# Extract provided
= Beginning of Section =
This repository is a collection of python and R scripts, which together consitute a pipeline for the analysis of ASVs data from the software DADA2 (https://github.com/benjjneb/dada2). Amplicon Sequence Variants (ASVs) are short sequences of DNA that are recovered from a high-throughput marker gene analysis. DADA2 attempts at associating a taxonomy classification on a species level to each ASVs.
For each species, multiple distint ASVs can be matched by the software. With these scripts it is possible to group (in different files) ASVs that matches to the same species (python scripts), and start an analysis on a species level (R script).
This README file provides an overwiev of the repository and contains instructions regarding the usage of the scripts.
Starting from the DADA2 output, this file adds a second column (after the one with the DNA sequences) with the ASV_ID. For example, if the DADA2 output file with file_name = output_dada2.csv has 100 rows, than the new file is called output_dada2_ASV.csv and in the second column a label that ranges from ASV_001 to ASV_100 is stored. IMPORTANT the output ASV_ID file is generated inside a folder called Data. If this folder is not already present, this should be created manually in the same folder of this script.
usage : adding_ASV_ID.py [-h] [-sc] file_name
positional arguments:
file_name - name of the file
optional arguments:
-sc, --semicolon - delimiter is semicolon (default = comma)
This file separates in different folders all the ASVs that match to the same species.
IMPORTANT only xxx_ASV.csv files can be given as an input. These files have as a second column the ASV_ID and they can be obtained by the file adding_ASV_ID.py (read the paragraph above) from the output of DADA2 .
In a folder called results, a new folder with the same name of the input file is created. Inside this folder every species with multiple ASVs has an individual file including all matching ASVs.
ASVs with only a few reads (summing over all samples) can be excluded from the results folder by inserting an abundancy threshold (minimum number of reads, min_reads).
Before actually creating the files, the total number of species files is computed and the user is asked whether he wants to continue. This number can be regulated by adjusting min_reads (increasing min_reds would cut off more ASVs and reduce the total number of generated files).
usage extracting_asvs.py [-h] [-sp] [-sc] file_name min_reads
positional arguments:
file_name - name of the file
min_reads - minimum number of reads for an ASVs (summing over all samples)
optional arguments:
-sp, --species - excluding sp. from the results. These ASVs are only associated with a genus, not with a species (ex. Cyclotella sp.)
-sc, --semicolon delimiter is semicolon (default = comma)
This script aims at giving an overview of the file from DADA2, in terms of number of ASVs. As in extracting_asvs.py, only xxx_ASV.csv files can be analized.
= End of Section =
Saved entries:
= Beginning of Section =
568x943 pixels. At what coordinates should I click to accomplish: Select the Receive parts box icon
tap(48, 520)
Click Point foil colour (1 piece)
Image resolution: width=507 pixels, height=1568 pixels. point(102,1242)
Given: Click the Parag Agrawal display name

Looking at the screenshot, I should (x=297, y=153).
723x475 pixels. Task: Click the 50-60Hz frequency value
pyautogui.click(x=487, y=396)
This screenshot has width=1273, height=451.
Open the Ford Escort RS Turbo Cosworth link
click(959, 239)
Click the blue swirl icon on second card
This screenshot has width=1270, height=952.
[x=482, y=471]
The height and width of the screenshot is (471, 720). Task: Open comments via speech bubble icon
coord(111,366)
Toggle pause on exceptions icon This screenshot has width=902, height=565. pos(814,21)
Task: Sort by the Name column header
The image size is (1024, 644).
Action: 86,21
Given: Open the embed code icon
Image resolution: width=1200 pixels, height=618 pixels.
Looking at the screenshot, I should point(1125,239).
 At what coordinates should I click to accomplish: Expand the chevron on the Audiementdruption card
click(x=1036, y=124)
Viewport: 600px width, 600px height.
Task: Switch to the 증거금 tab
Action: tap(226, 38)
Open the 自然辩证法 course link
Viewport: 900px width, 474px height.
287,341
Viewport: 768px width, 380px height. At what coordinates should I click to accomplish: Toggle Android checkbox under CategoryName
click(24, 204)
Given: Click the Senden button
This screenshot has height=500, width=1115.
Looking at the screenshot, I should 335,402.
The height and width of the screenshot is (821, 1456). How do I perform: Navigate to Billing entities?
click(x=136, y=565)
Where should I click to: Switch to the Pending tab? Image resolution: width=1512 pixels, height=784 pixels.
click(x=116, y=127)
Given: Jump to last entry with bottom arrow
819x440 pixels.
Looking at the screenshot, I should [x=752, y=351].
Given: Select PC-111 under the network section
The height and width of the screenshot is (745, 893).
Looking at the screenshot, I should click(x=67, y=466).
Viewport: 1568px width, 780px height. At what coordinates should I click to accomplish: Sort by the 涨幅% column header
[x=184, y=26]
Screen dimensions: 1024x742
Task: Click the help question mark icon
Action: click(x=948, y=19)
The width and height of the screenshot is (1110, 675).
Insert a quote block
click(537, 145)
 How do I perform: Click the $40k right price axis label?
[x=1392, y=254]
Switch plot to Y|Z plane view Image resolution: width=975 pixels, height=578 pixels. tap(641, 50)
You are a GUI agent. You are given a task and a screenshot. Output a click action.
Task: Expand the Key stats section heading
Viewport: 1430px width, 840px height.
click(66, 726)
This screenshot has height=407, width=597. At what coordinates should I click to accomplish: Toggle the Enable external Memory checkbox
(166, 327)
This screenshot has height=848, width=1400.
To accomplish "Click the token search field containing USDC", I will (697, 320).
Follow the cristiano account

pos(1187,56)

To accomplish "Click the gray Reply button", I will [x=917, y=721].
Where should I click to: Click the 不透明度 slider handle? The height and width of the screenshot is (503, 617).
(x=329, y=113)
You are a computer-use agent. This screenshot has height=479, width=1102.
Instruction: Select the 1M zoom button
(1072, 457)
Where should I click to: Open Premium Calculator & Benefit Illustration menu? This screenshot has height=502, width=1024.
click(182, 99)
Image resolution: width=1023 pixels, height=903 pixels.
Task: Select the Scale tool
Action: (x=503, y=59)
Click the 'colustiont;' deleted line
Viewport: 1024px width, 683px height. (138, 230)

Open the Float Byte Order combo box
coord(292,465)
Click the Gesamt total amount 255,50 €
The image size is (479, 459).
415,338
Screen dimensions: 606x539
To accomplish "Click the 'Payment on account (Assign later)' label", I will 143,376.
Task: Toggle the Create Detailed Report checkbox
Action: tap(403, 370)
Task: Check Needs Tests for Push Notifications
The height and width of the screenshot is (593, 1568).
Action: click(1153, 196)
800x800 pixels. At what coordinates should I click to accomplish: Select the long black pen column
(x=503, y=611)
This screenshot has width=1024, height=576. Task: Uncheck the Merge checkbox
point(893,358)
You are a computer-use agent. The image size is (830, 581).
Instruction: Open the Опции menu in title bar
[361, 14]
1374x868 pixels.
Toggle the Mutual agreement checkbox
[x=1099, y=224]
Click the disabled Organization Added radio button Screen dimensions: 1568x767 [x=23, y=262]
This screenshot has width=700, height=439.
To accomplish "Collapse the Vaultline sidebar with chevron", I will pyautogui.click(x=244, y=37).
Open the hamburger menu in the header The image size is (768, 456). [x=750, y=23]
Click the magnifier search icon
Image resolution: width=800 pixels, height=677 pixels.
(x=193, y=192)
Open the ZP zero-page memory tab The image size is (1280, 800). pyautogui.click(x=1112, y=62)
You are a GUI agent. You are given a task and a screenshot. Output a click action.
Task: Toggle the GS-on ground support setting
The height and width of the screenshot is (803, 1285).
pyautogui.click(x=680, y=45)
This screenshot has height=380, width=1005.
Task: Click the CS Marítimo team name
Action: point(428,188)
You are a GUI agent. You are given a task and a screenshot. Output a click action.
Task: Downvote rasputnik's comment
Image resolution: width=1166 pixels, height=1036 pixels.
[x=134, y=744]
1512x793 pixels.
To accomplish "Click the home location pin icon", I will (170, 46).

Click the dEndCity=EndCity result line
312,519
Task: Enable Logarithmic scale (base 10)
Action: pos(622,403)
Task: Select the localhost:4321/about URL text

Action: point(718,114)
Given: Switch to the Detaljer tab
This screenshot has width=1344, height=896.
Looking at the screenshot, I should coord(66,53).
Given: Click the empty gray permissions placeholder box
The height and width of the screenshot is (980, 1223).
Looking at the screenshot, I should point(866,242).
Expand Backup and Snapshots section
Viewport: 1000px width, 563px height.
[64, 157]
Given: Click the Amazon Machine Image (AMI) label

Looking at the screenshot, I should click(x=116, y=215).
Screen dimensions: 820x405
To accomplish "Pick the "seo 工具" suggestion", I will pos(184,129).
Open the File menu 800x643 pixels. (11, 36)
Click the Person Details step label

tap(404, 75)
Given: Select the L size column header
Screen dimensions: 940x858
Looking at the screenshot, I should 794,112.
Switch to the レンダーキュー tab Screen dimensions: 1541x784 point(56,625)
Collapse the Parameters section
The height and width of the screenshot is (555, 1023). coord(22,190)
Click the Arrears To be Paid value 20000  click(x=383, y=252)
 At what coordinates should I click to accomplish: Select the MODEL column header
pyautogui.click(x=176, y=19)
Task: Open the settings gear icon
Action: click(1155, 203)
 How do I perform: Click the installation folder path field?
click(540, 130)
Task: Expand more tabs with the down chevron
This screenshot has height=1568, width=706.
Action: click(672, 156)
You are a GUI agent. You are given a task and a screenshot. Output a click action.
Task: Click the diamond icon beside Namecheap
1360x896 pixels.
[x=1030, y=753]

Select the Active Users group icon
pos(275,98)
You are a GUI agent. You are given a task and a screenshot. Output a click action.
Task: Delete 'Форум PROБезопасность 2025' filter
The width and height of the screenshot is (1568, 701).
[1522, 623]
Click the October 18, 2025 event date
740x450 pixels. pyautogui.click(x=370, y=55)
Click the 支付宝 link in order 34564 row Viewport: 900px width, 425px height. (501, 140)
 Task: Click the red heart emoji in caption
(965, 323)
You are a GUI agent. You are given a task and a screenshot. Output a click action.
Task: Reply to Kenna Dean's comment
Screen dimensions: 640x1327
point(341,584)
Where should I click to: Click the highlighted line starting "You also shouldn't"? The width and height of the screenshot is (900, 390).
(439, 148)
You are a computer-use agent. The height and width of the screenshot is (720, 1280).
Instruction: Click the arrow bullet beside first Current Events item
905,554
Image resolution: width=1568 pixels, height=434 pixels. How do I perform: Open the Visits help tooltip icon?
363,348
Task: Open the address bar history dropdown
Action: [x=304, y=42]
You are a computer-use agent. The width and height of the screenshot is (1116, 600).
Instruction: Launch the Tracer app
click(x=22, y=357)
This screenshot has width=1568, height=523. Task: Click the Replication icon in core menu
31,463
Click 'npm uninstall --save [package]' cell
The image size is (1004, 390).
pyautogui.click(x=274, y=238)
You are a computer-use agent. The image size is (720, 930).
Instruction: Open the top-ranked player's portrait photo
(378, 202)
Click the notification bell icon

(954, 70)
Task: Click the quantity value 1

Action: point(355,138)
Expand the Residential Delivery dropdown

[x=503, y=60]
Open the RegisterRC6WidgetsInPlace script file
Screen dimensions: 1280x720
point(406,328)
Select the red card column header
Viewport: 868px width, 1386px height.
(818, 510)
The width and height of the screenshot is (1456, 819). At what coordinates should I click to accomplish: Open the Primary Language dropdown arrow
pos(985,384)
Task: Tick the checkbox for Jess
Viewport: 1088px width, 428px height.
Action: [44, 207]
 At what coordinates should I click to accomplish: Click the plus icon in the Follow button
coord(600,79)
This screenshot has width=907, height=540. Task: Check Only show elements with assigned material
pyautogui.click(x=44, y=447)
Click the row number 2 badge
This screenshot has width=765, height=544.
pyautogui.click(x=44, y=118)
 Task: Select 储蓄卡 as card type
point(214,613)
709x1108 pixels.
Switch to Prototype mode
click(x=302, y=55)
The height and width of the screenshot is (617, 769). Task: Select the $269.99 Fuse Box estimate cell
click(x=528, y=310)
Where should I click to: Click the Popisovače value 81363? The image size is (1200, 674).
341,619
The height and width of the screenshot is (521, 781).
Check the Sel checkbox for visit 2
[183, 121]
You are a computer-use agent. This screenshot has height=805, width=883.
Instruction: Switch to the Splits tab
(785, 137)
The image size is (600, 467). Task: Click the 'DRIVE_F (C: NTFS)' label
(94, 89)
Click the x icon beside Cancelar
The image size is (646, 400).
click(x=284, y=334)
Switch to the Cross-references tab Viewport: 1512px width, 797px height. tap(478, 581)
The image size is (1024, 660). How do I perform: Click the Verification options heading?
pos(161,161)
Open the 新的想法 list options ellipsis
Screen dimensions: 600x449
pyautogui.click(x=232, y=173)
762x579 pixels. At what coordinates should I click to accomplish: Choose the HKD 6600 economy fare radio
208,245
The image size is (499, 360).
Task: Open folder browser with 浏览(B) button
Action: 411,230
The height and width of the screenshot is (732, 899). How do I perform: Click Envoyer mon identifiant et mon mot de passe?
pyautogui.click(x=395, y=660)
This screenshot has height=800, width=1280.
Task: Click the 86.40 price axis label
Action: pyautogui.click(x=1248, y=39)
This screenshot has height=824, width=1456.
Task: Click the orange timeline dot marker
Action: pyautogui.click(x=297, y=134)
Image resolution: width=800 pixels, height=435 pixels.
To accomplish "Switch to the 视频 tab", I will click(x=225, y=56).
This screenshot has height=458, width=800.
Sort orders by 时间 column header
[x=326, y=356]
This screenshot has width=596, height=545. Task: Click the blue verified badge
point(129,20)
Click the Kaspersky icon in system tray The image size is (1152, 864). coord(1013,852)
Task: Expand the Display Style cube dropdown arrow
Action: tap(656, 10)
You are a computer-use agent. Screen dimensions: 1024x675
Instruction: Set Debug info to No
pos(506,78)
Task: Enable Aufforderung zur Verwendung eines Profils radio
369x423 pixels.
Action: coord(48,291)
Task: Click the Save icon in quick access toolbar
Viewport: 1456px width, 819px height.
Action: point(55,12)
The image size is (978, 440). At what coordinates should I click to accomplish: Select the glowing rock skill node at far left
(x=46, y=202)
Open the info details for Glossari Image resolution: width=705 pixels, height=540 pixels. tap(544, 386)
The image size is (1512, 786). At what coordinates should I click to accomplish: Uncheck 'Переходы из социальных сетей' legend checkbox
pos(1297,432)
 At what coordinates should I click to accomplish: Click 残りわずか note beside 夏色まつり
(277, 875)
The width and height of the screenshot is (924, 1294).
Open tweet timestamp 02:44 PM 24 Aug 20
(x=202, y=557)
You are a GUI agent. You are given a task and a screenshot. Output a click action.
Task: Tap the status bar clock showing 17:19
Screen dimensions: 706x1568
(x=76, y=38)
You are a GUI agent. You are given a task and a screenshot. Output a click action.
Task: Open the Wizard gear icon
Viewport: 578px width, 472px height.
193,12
= End of Section =
# Exercise set
A: Translate this sentence from the DADA2 pipeline README into Spanish: "Inside this folder every species with multiple ASVs has an individual file including all matching ASVs."
B: Pick up the DADA2 pipeline README after its last sentence and write the next part.
The data have no connection to the DADA2 pipeline README.

# Answers to the tasks
A: Dentro de esta carpeta, cada especie con varias ASV tiene un archivo individual que incluye todas las ASV correspondientes.

B:
First, the total number of species is computed. This value only considers the ASVs with a taxonomy classification on a species level (this value can be missing in some cases). Then, the total number of species in the file, excluding the ones where the last centry in the DADA2 taxonomy classification ends with sp. (e.g DADA2 was able to identify only the genus).
After this, two frequency plots are shown.
In the first one, we can have an idea of how many ASVs are generally assigned to the same species. For x=1, just a unique ASVs was associated to the species.
As it is likely that x=1 occurs most of the time, in the second plot the minimum value for x is 2, in this way it is possible to visualize only not-unique ASVs.
Finally, two other plots are displayed. Thess plots analyze how the parameter min_reads influences the number of ASVs in the result. As this parameter varies, the number of files (third plot) and the total number of ASVs (fourth plot) change as well.
usage asvs_statistics.py [-h] [-sp] [-sc] file_name min_reads
positional arguments:
file_name - name of the file
min_reads - minimum number of reads for an ASVs (summing over all samples)
optional arguments:
-sp, --species - excluding sp. from the results. These ASVs are only associated with a genus, not with a species (ex. Cyclotella sp.)
-sc, --semicolon delimiter is semicolon (default = comma)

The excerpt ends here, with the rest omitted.